» Exercise aim
Convert the lines of the listing into a numbered list, skipping any blank lines. Leave the pictures out of your answer.

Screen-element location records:
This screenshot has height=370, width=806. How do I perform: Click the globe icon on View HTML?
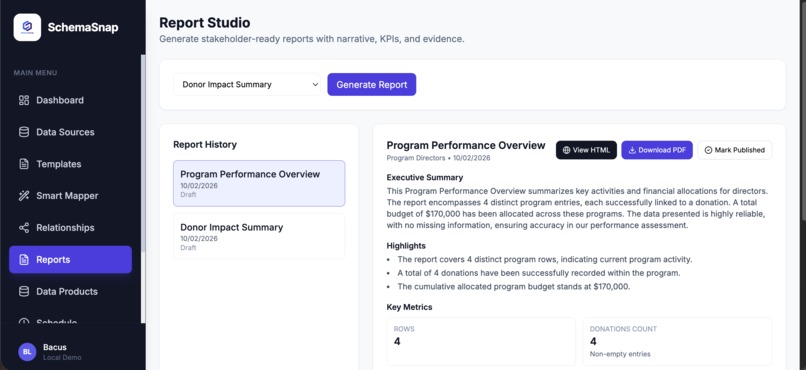pos(566,150)
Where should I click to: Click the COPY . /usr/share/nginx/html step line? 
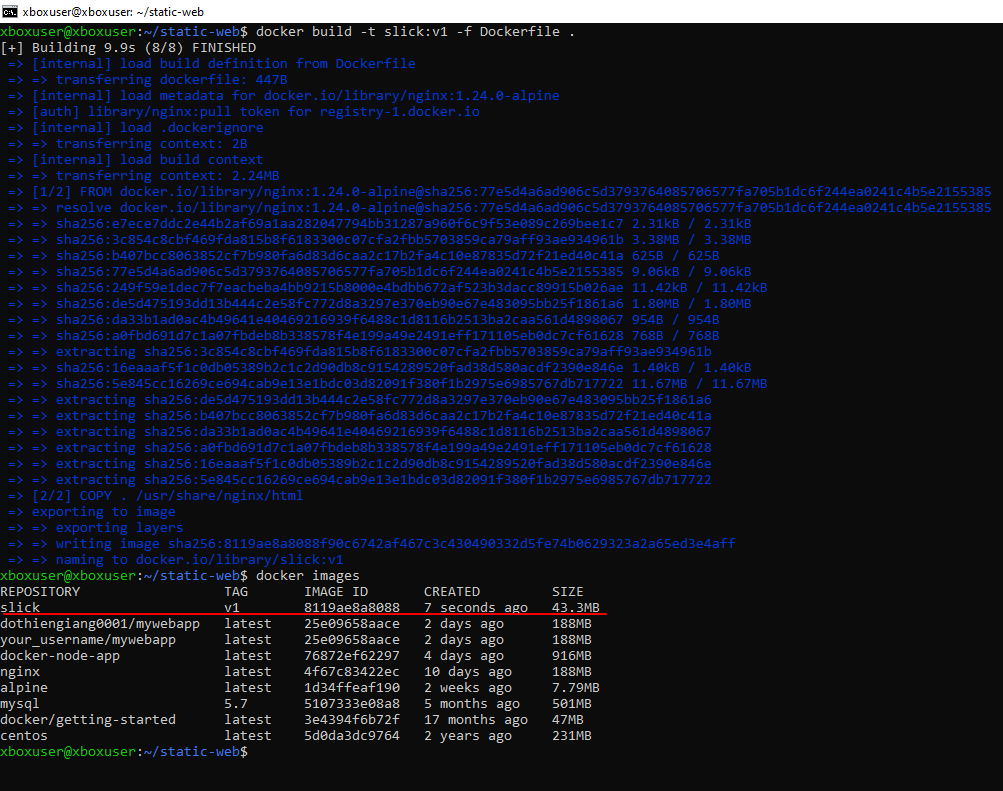(x=167, y=496)
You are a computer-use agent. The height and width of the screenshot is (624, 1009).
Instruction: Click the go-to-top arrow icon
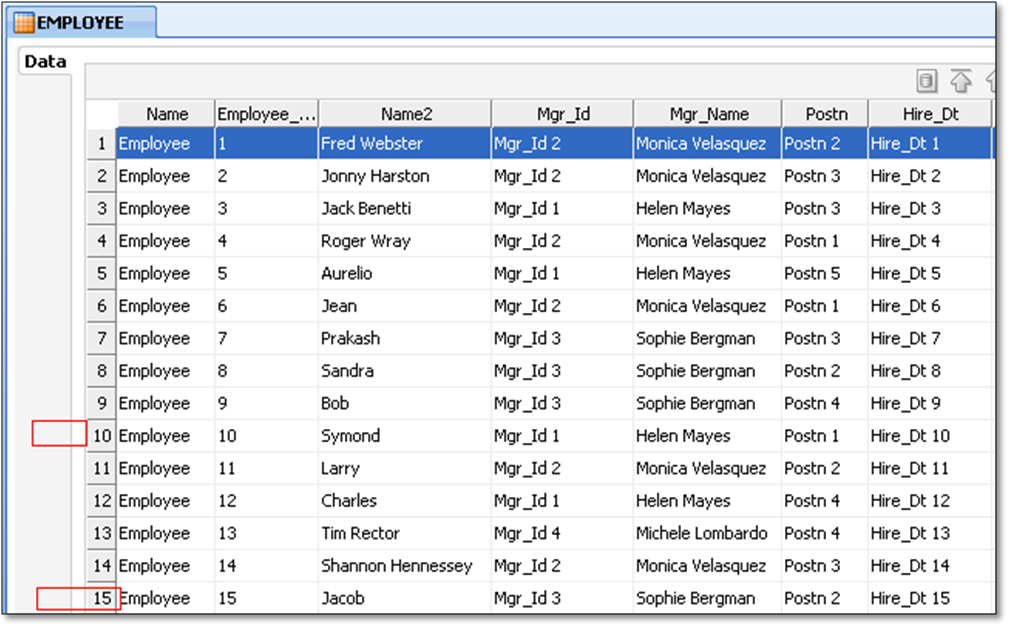point(960,80)
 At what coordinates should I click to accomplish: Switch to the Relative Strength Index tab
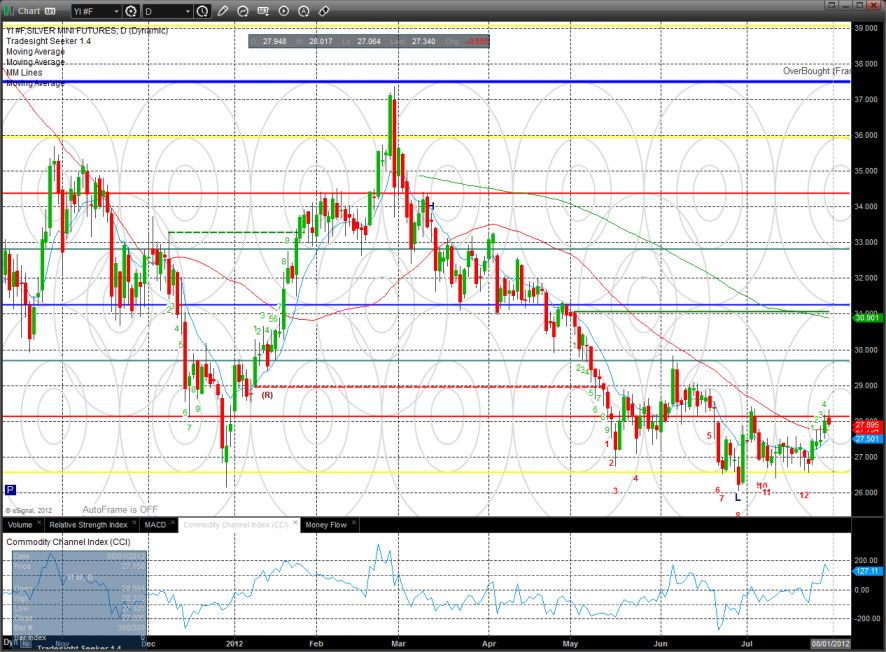coord(88,524)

» Result
1. This screenshot has height=370, width=806. How do I perform: Click the globe icon on View HTML?
2. pos(566,150)
3. Where should I click to: Click the COPY . /usr/share/nginx/html step line? 
4. (x=167, y=496)
5. You are a computer-use agent. The height and width of the screenshot is (624, 1009).
6. Instruction: Click the go-to-top arrow icon
7. point(960,80)
8.  At what coordinates should I click to accomplish: Switch to the Relative Strength Index tab
9. coord(88,524)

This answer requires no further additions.